## Task instructions:
1. Name each letter or symbol that the passage on the Einstein solid uses for a quantity of the solid, and give what each one stands for.
2. From the passage on the Einstein solid, pull out word for word the part starting with "Unlike earlier distribution" and going on through "equal to ln 2.".
3. Sum up the passage on the Einstein solid in two sentences.

## Supplied passage:

______

The temperature is related to the steepness of the distribution. Fixing the relation between them is mainly a matter of deciding how to relate them, not of discovering anything new. For we already know what hot means for the model: a small slope or ratio. It is just a matter of giving the right kind of number to the slope.

Figure 66: Logarithmic plot of the distribution of atoms among energy levels for an Einstein solid with 10⁶ atoms sharing 10⁶ quanta, each of size ε.

Figure 66 illustrates a slightly different way of showing the slope of a distribution. It is drawn for an Einstein model with N = 10⁶ atoms and q = 10⁶ quanta, so that the ratio (1 + N/q) is equal to 2. (See question 33)

Unlike earlier distribution diagrams, the quantity plotted against the energy of an atom is the logarithm (base e) of the number of atoms with that energy, not simply the number itself.

A detailed calculation shows that we should expect 5 × 10⁵ atoms with no quanta. ln(5 × 10⁵) = 13.122. The number with one quantum will be half as many, 2.5 × 10⁵. But ln(2.5 × 10⁵) must simply be less than ln(55 × 10⁵) by the amount ln 2. So the logarithmic distribution plot drops like a straight staircase, each step being equal to ln 2.

______

## Recorded data:
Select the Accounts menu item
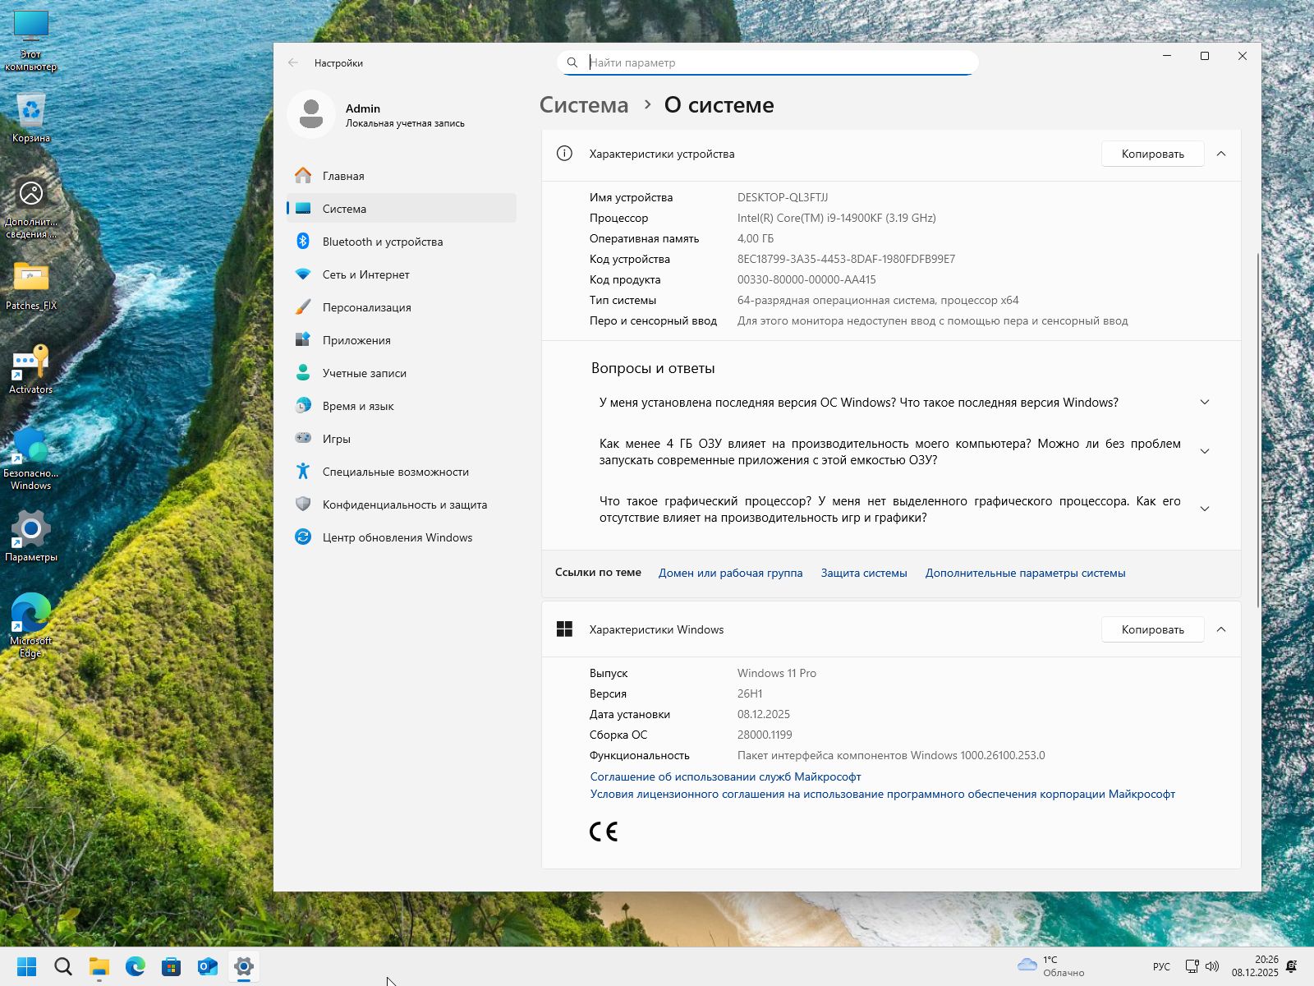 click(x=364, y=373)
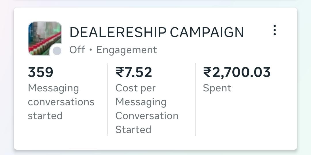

______

## In response:
1.
- N: the number of atoms
- q: the number of quanta
- ε: the size of each quantum

2.
Unlike earlier distribution diagrams, the quantity plotted against the energy of an atom is the logarithm (base e) of the number of atoms with that energy, not simply the number itself.

A detailed calculation shows that we should expect 5 × 10⁵ atoms with no quanta. ln(5 × 10⁵) = 13.122. The number with one quantum will be half as many, 2.5 × 10⁵. But ln(2.5 × 10⁵) must simply be less than ln(55 × 10⁵) by the amount ln 2. So the logarithmic distribution plot drops like a straight staircase, each step being equal to ln 2.

3. The temperature of an Einstein solid is related to the steepness of its distribution, and since hot already means a small slope or ratio for the model, fixing that relation is mostly a matter of giving the slope the right kind of number. Figure 66 plots the logarithm of the number of atoms against energy for 10⁶ atoms sharing 10⁶ quanta, and because the number with one quantum is half the number with none, the plot drops like a straight staircase whose steps each equal ln 2.